-- What is being asked --
Update the farm powerline safety guidance by rewriting its section that begins with "- Check that" and ends with "stay well clear.", using "property manager" in place of "person in charge".

-- Supplied passage --

Many types of farm work can put you at risk of contact with powerlines, especially if you’re using large machinery like cane or cotton harvesters. To keep safe, you’ll need to know how to spot electrical hazards on the job and use safe work habits to reduce risks.
Understanding the risks
Some farming activities carry a higher risk of unexpected contact with energised cables. This could cause power outages, damage your equipment or give you a life-threatening electric shock. High-risk jobs often involve large machinery that can contact powerlines when passing underneath or restrict your field of vision.
Farming jobs with a higher risk of electrical accidents include:
- transporting machinery or other high loads
- moving equipment while irrigating
Check out our Agriculture industry safety pack (PDF 4.8 mb). Quantities of these can be ordered via our Brochure and sticker order form.
What are my responsibilities?
If you’re in charge of a property, you must take reasonable steps to protect workers from electrical hazards and help them work safely. See the Electrical Safety Codes of Practice and Electrical Entity Requirements (PDF 1.5 mb) for more about your legal requirements for worker safety.
If you’re a farm worker, always look for electrical hazards at the start of each day and monitor while you work. Then, use the following safe work habits to reduce any risks.
IMPORTANT: Always check for electrical hazards, even if you’ve been working there long-term. Electrical accidents often happen when workers underestimate risks in familiar surroundings
How to work safe
Before you start work, make sure you use a simple risk management process like the one below to identify electrical hazards, assess risks and plan safe work habits.
1. Identify electrical hazards
Check your work area for electrical hazards at the start of each day and as conditions change. Hazards are objects or tasks that could cause damage or injury, like a power pole or moving large machinery under powerlines.
To spot electrical hazards:
- Check the location of powerlines and other electrical infrastructure by
- Check for changing conditions that could create new hazards, like
- heat causing powerlines to sag, reducing clearance
- high winds causing lines to sway or fall
- lower light at dawn/dusk causing reduced visibility
- damaged power poles reducing clearance.
- Check that your equipment and machinery
- is in good working order, with no signs of damage
- will not pass into any powerline exclusion zones in the course of your job.
If you’re a worker, tell the person in charge about any hazards and stay well clear.

-- Rows --
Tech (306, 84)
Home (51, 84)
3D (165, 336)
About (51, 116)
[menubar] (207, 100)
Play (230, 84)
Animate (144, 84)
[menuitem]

-- In response --
- Check that your equipment and machinery
- is in good working order, with no signs of damage
- will not pass into any powerline exclusion zones in the course of your job.
If you’re a worker, tell the property manager about any hazards and stay well clear.